[Haskell-cafe] Re: Mining Twitter data in Haskell and Clojure

Tue Jun 15 15:05:07 EDT 2010

> If you just want to optimize it and not compare exactly equal idiomatic code,
> you should stop using functional data structures and use a structure that fits
> your problem (the ST monad has been designed for that in Haskell), because
> compilers do not detect single-threaded usage and rewrite all your code to
> something mutable and thereby avoid O(log n) costs.
>
> In practice it is probably easier to write the whole thing against the parallel
> Boost Graph Library (a C++ library), since that library provides the
> abstractions that you would want.

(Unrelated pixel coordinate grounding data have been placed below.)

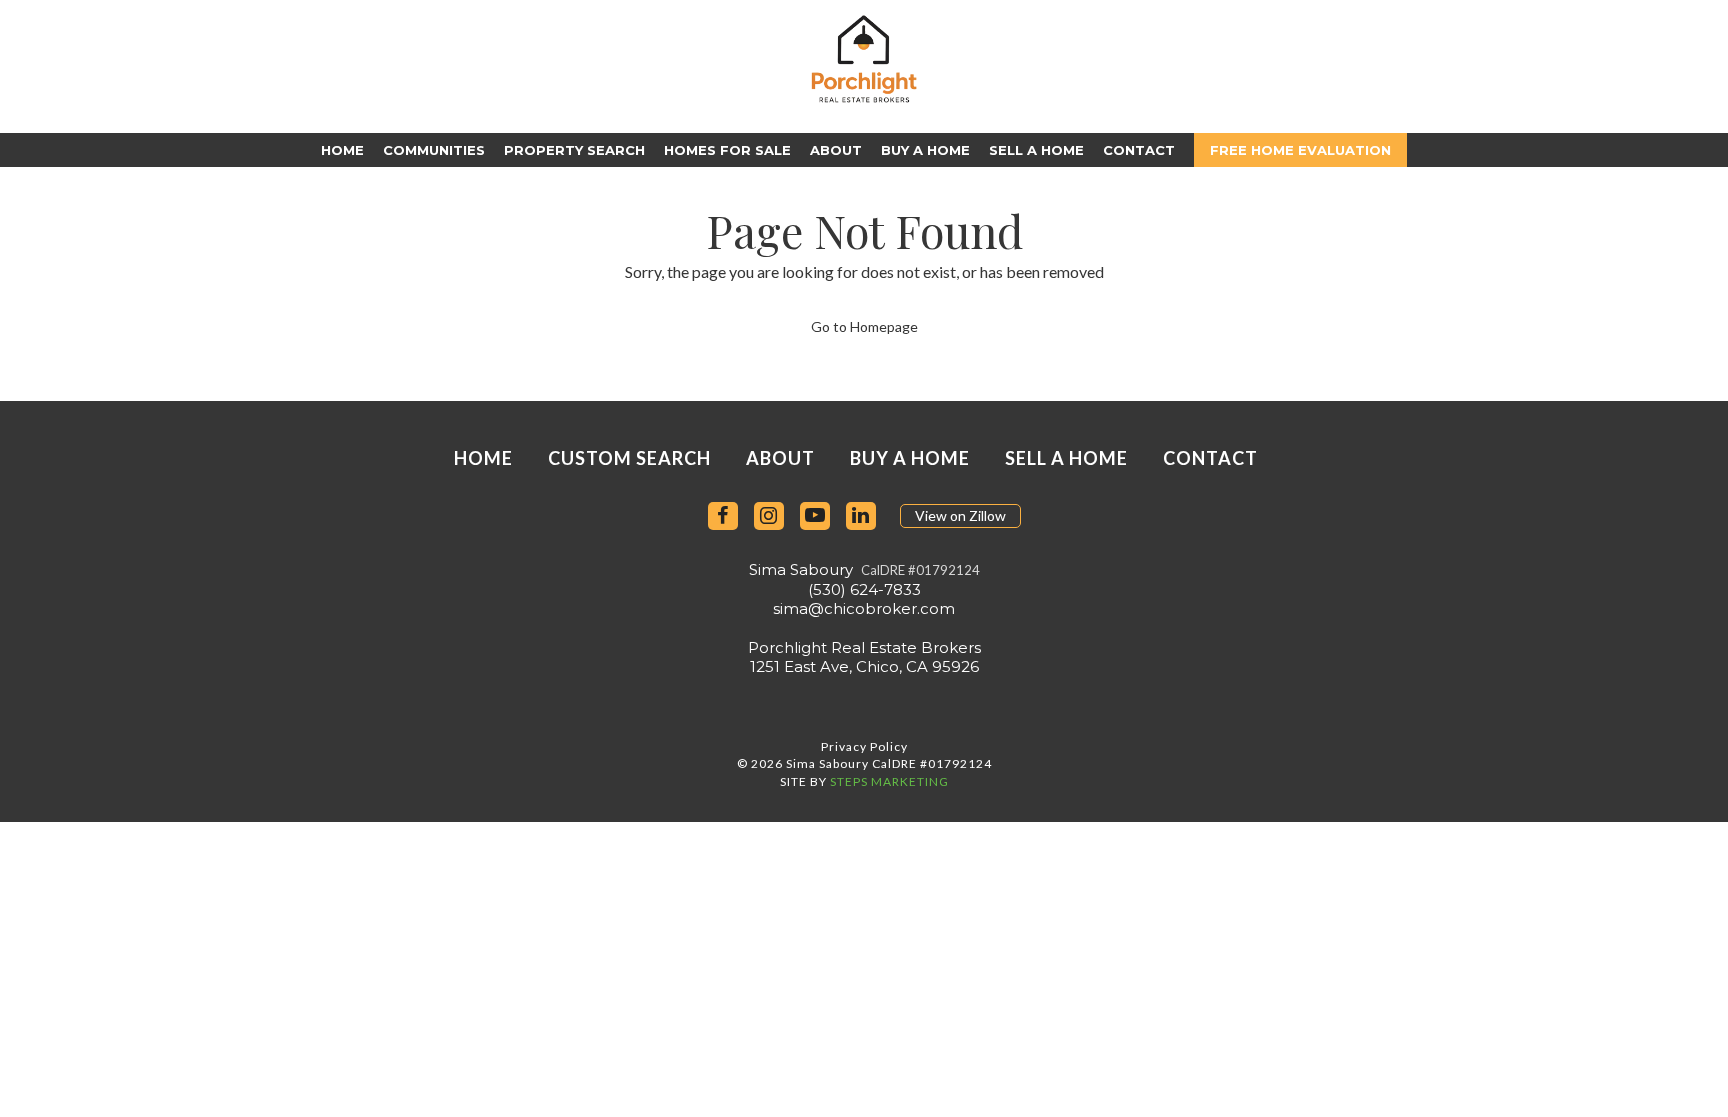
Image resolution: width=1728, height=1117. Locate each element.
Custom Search (629, 458)
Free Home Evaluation (1300, 150)
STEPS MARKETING (889, 781)
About (836, 150)
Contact (1139, 150)
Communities (434, 150)
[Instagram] (769, 516)
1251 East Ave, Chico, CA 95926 (864, 666)
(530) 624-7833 (864, 589)
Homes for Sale (727, 150)
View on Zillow (960, 515)
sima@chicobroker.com (864, 608)
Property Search (574, 150)
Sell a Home (1036, 150)
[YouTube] (815, 516)
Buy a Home (925, 150)
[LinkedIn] (861, 516)
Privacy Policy (864, 746)
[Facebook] (723, 516)
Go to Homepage (864, 326)
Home (342, 150)
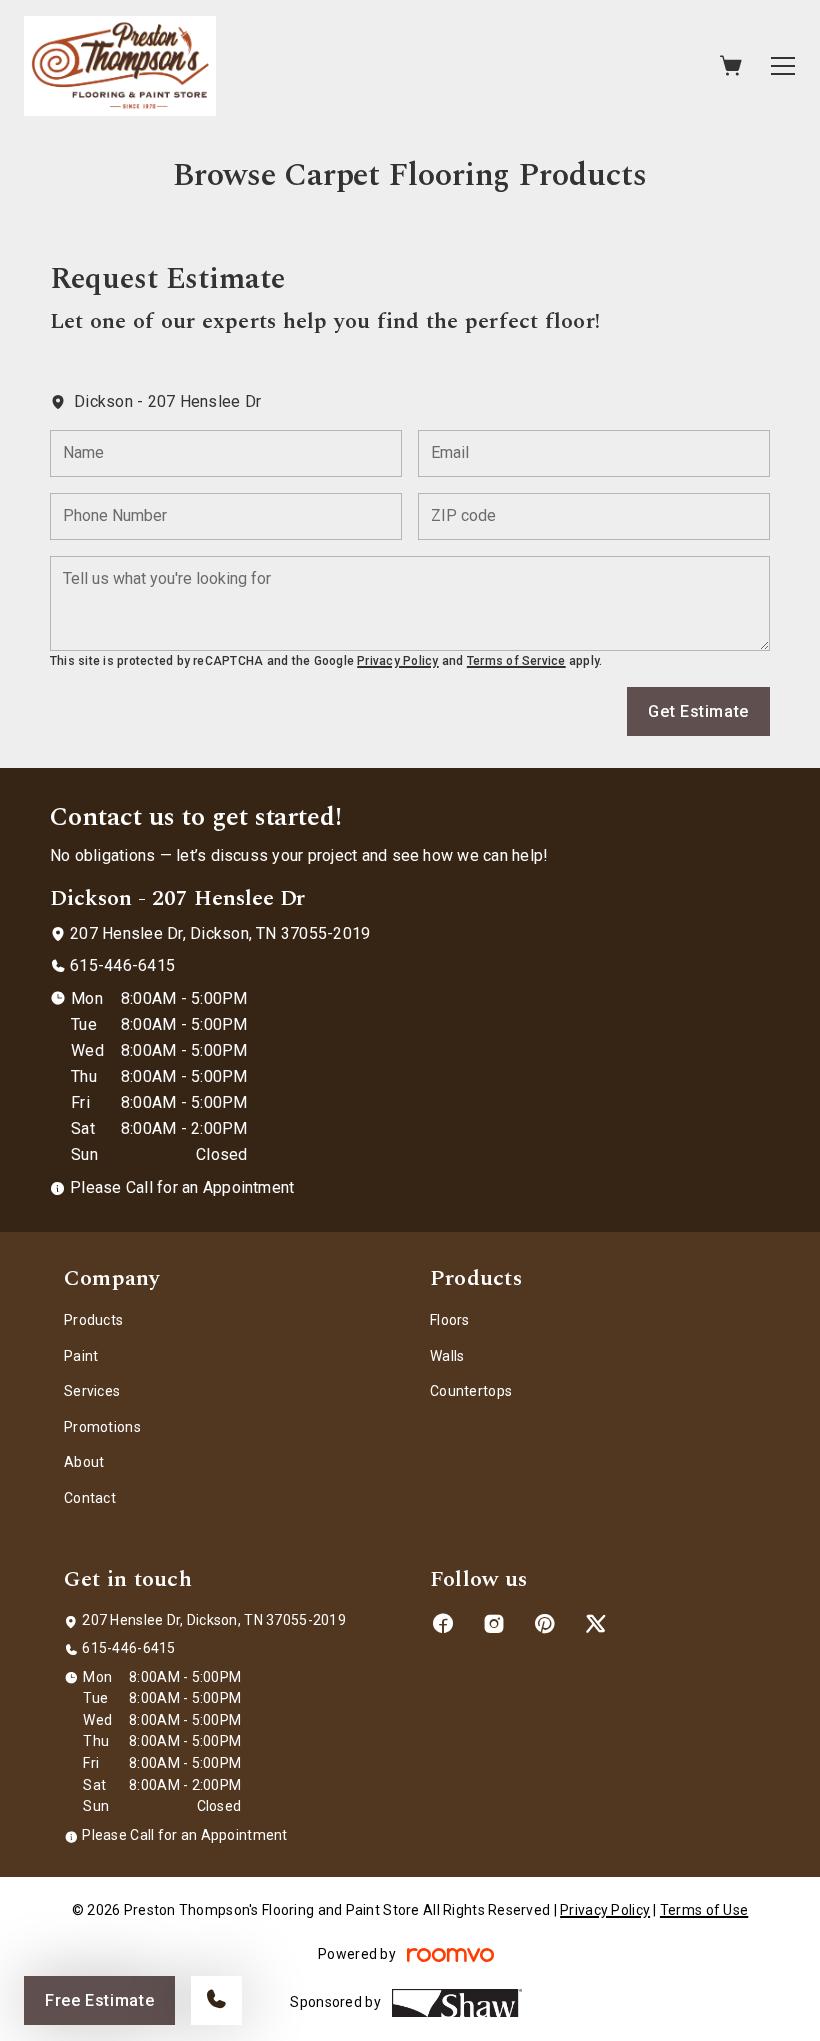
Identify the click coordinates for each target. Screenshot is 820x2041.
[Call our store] (216, 2000)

If you go this path, it will probably end up
> being 10-100 times faster.

Surely I can rewrite it in C++ or just C and gain speedup, but not
maintainability and ease of prototyping algorithms -- the main reasons
I switched to FP, with added reliability, conciseness, reasonable
syntax bonuses.  It turned out Clojure is quite capable of doing it
well, but has Null Pointer Exceptions and "debug data shape by
running" annoying to an ML programmer; trying Haskell for speedup is
worth it!  It proves less predictable than expected -- e.g. with OCaml
if it typechecks and runs, it usually runs fast.  The point of this
exercise is to identify typical performance bottlenecks in the domain
and see how they can be avoided.  The jury's still out on this one.

-- Alexy